Exercise directions: Please give every record below again exactly, and keep the pictures out.
::: Provided records
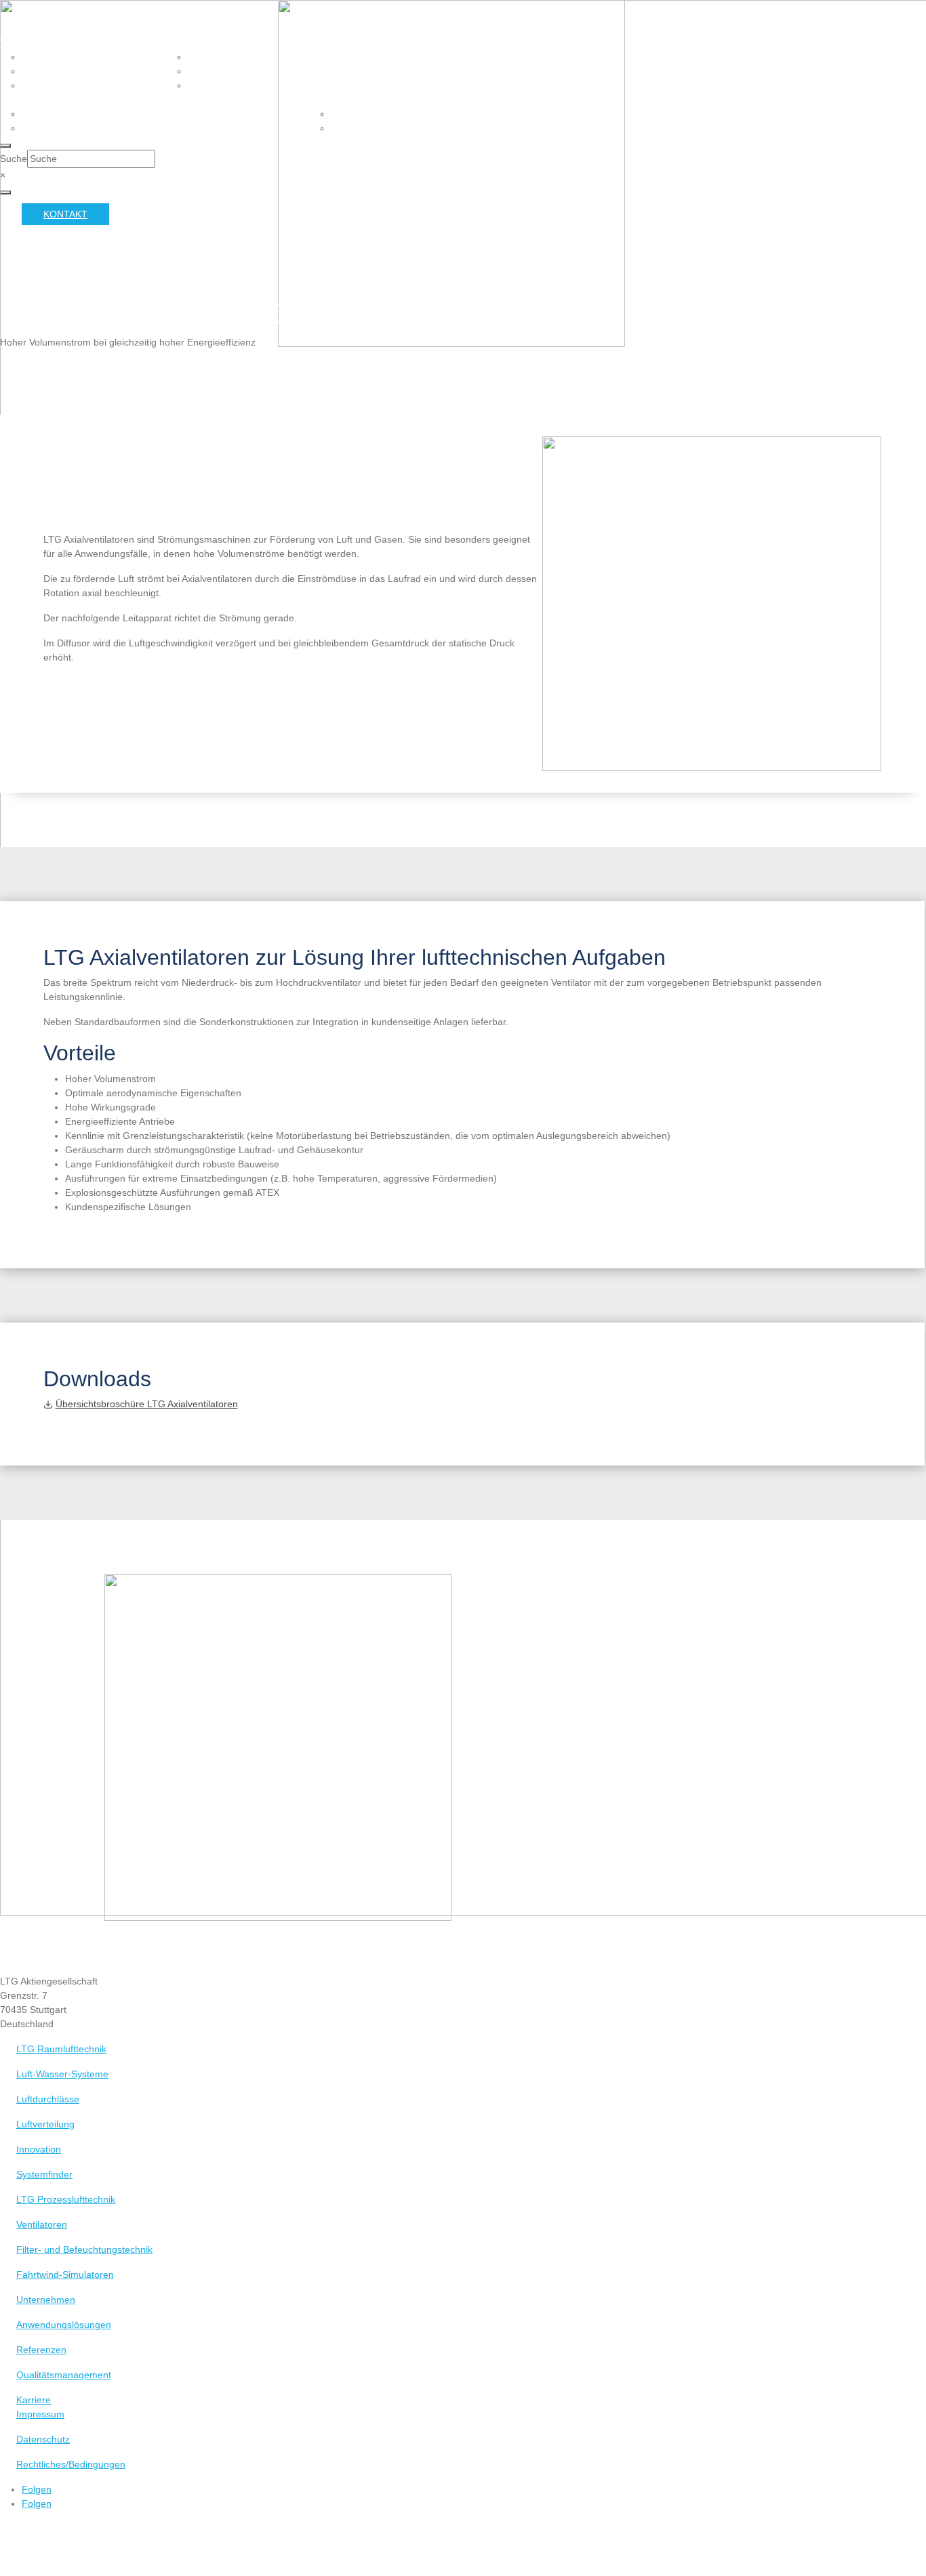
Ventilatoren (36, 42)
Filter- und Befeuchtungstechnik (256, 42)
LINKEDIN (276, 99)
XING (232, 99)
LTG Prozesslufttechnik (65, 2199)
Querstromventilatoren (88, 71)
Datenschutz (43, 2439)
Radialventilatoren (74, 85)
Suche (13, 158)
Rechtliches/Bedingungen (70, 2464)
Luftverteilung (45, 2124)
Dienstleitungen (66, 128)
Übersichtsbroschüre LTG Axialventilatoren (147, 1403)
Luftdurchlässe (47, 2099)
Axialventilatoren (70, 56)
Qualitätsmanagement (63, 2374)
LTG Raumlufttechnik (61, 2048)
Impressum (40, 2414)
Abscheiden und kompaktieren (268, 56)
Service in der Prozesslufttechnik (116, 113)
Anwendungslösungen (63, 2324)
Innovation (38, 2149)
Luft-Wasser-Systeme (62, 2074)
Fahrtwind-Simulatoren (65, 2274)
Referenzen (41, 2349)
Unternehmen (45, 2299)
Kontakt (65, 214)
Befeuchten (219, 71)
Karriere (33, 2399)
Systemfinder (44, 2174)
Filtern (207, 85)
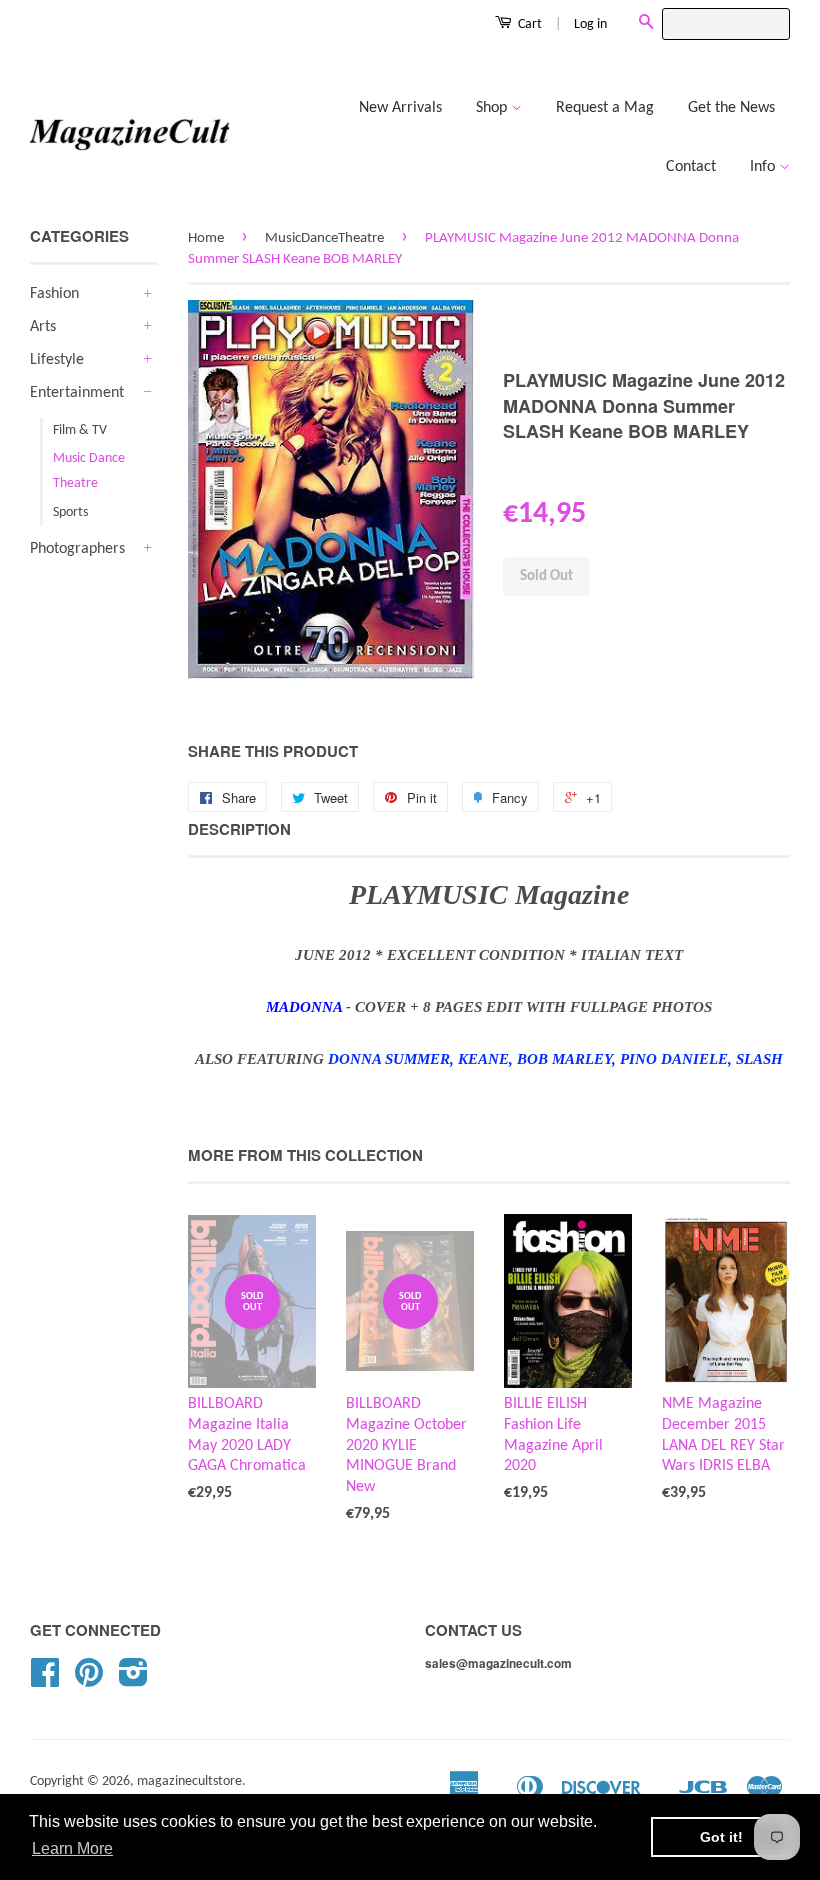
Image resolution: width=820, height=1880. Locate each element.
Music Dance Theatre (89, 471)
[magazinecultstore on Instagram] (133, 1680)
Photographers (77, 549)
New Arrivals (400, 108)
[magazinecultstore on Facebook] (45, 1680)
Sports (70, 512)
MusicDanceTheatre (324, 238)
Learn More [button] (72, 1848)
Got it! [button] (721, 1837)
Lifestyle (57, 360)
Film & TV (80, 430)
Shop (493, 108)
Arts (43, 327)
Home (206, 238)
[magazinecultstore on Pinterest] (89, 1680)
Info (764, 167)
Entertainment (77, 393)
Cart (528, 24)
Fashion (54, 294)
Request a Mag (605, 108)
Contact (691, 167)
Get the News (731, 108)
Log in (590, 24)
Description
::::::
Task result:
Ventilatoren (36, 42)
Filter- und Befeuchtungstechnik (256, 42)
LINKEDIN (276, 99)
XING (232, 99)
LTG Prozesslufttechnik (65, 2199)
Querstromventilatoren (88, 71)
Datenschutz (43, 2439)
Radialventilatoren (74, 85)
Suche (13, 158)
Rechtliches/Bedingungen (70, 2464)
Luftverteilung (45, 2124)
Dienstleitungen (66, 128)
Übersichtsbroschüre LTG Axialventilatoren (147, 1403)
Luftdurchlässe (47, 2099)
Axialventilatoren (70, 56)
Qualitätsmanagement (63, 2374)
LTG Raumlufttechnik (61, 2048)
Impressum (40, 2414)
Abscheiden und kompaktieren (268, 56)
Service in der Prozesslufttechnik (116, 113)
Anwendungslösungen (63, 2324)
Innovation (38, 2149)
Luft-Wasser-Systeme (62, 2074)
Fahrtwind-Simulatoren (65, 2274)
Referenzen (41, 2349)
Unternehmen (45, 2299)
Kontakt (65, 214)
Befeuchten (219, 71)
Karriere (33, 2399)
Systemfinder (44, 2174)
Filtern (207, 85)
Image resolution: width=820, height=1880. Locate each element.
Music Dance Theatre (89, 471)
[magazinecultstore on Instagram] (133, 1680)
Photographers (77, 549)
New Arrivals (400, 108)
[magazinecultstore on Facebook] (45, 1680)
Sports (70, 512)
MusicDanceTheatre (324, 238)
Learn More [button] (72, 1848)
Got it! [button] (721, 1837)
Lifestyle (57, 360)
Film & TV (80, 430)
Shop (493, 108)
Arts (43, 327)
Home (206, 238)
[magazinecultstore on Pinterest] (89, 1680)
Info (764, 167)
Entertainment (77, 393)
Cart (528, 24)
Fashion (54, 294)
Request a Mag (605, 108)
Contact (691, 167)
Get the News (731, 108)
Log in (590, 24)
Description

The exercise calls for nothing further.